Given the information already in the public domain, including about e-mails, it is unclear what Clapper thought he was protecting with his “too cute by half” and “least untruthful” answer. Such important questions — and answers — should not be left to a semantic debate over the meaning of “collection.”

Clapper in recent days has tried to emphasize how forthright the NSA has been in explaining these programs. But he might have saved himself some trouble if he had been more forthright in the first place.

At Volokh Conspiracy, Jonathan Adler is also unimpressed with the defense:

It’s hard to argue that the NSA has not been engaged in the “collection” of information. If members of Congress are looking for an Administration official who gave untruthful testimony, it sees to me Clapper is a better candidate than Eric Holder. There is an added wrinkle here, however, is that it is not clear to me whether Clapper could have given a direct (and truthful) answer in a public hearing, as such an answer would have required him to disclose the existence of a then-classified government program. Even a non-answer or evasion could have revealed the existence of operations the NSA was trying to keep secret. In such a situation I would think one response would be to correct the record with the committee after-the-fact. Yet according to Senator Wyden’s office, no such correction was forthcoming — even after the Senator’s office gave him an opportunity to amend his answer. Admittedly Clapper was in a difficult situation, but it’s nonetheless clear that he was not truthful to Congress.

At 2 pm ET today, NSA Director Keith Alexander will testify at a Senate Appropriations Committee hearing, the first open testimony from anyone in this scandal since it broke.  Alexander arguably lied to Congress about the same thing in 2012, and this will be the first opportunity for either chamber to challenge the national-security team on their misleading public testimony:

As pressure mounts for the intelligence community to curb its surveillance activities or at least make them more transparent, a key National Security Agency official will testify before the Senate Appropriations Committee on Wednesday.

Army Gen. Keith Alexander, National Security Agency director and head of U.S. Cyber Command, will testify before the full committee in a previously-scheduled session, marking the first time an NSA official will answer to Congress in public since news broke that the agency is collecting all of Verizon’s U.S. phone records, as well as internet content from non-U.S. internet users abroad.

His predecessor, Michael Hayden, tried to back up Alexander in an interview with Eli Lake at the Daily Beast:

“Not all analysts have the power to target anything,” Snowden told The Guardian in an interview posted Sunday. “But I, sitting at my desk, had the authority to wiretap anyone, from you or your accountant to a federal judge to even the president if I had a personal email.”

Michael Hayden, a former NSA director and CIA director, said Snowden’s assertion was “absolutely outrageous.” “He was not a collector,” he said. “I don’t know he could do anything like that,” adding that Snowden, a low-ranking contractor, would not have the authority or access to listen in on phone calls or read emails from anyone. …

“Rogue collection” at the NSA over the years was extremely rare, the former top official said.
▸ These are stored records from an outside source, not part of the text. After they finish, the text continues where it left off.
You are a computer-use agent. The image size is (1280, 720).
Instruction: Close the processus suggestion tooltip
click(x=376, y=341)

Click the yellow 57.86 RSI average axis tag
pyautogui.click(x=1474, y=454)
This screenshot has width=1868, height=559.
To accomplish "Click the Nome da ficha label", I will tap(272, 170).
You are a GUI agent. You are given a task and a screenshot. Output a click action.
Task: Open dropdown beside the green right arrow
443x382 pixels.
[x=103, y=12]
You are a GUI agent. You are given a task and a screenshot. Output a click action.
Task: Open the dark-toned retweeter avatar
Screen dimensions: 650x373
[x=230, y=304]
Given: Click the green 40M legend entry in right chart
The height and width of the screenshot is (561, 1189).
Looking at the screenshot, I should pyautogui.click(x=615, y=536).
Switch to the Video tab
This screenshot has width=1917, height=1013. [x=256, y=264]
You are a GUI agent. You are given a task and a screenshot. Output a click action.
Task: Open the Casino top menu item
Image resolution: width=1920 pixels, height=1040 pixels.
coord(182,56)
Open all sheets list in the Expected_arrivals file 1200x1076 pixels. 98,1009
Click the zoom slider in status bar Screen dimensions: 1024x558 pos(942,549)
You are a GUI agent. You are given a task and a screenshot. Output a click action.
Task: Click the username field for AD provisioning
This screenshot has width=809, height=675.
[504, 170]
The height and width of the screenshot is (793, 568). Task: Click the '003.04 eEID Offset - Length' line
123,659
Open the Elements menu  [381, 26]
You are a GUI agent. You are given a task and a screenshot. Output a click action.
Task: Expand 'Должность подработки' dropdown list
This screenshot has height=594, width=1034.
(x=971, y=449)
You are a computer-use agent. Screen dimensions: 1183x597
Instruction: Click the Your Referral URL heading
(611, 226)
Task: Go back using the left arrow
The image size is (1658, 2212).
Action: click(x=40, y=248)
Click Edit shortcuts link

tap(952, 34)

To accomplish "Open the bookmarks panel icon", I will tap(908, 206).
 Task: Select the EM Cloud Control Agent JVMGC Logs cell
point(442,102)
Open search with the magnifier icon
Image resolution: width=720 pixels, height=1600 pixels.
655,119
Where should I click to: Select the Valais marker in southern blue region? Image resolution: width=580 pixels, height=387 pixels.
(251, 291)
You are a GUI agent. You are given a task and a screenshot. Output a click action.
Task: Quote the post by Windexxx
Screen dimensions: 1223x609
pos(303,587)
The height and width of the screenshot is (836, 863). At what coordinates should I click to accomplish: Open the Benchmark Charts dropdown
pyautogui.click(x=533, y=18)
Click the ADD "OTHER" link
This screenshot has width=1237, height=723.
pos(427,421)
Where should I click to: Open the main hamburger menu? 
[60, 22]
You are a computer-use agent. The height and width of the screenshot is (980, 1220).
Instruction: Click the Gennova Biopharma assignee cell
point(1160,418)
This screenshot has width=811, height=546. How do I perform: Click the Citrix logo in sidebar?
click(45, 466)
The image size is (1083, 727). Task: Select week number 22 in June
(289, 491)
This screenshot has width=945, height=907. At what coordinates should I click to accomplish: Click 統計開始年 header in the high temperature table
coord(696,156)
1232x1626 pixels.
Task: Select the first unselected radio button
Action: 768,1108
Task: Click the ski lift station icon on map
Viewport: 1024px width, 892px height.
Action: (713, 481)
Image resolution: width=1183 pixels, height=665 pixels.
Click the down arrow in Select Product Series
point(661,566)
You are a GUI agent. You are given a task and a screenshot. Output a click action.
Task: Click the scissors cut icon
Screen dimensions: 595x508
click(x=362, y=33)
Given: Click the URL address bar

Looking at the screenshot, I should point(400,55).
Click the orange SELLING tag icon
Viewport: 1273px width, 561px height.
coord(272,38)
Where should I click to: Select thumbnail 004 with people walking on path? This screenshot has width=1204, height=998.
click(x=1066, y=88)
Asked for an example, Hayden said he remembered a collector who was fired for trying to snoop on his ex-wife overseas.

“A rogue collector would lose his clearance and be run out of the organization,” said Joel Brenner, a former inspector general and senior counsel for the NSA who left the agency in 2010. Brenner said that he didn’t recall ever dealing with “rogue collecting” during his time at as inspector general.

In yesterday’s briefing, though, the FBI and NSA told Congress that they’re collecting a billion records a day — but just not searching through it without cause and court orders.  Even on the parsing, Clapper still seems to be misleading as to the nature of the program.  Perhaps Alexander will be more forthcoming this afternoon.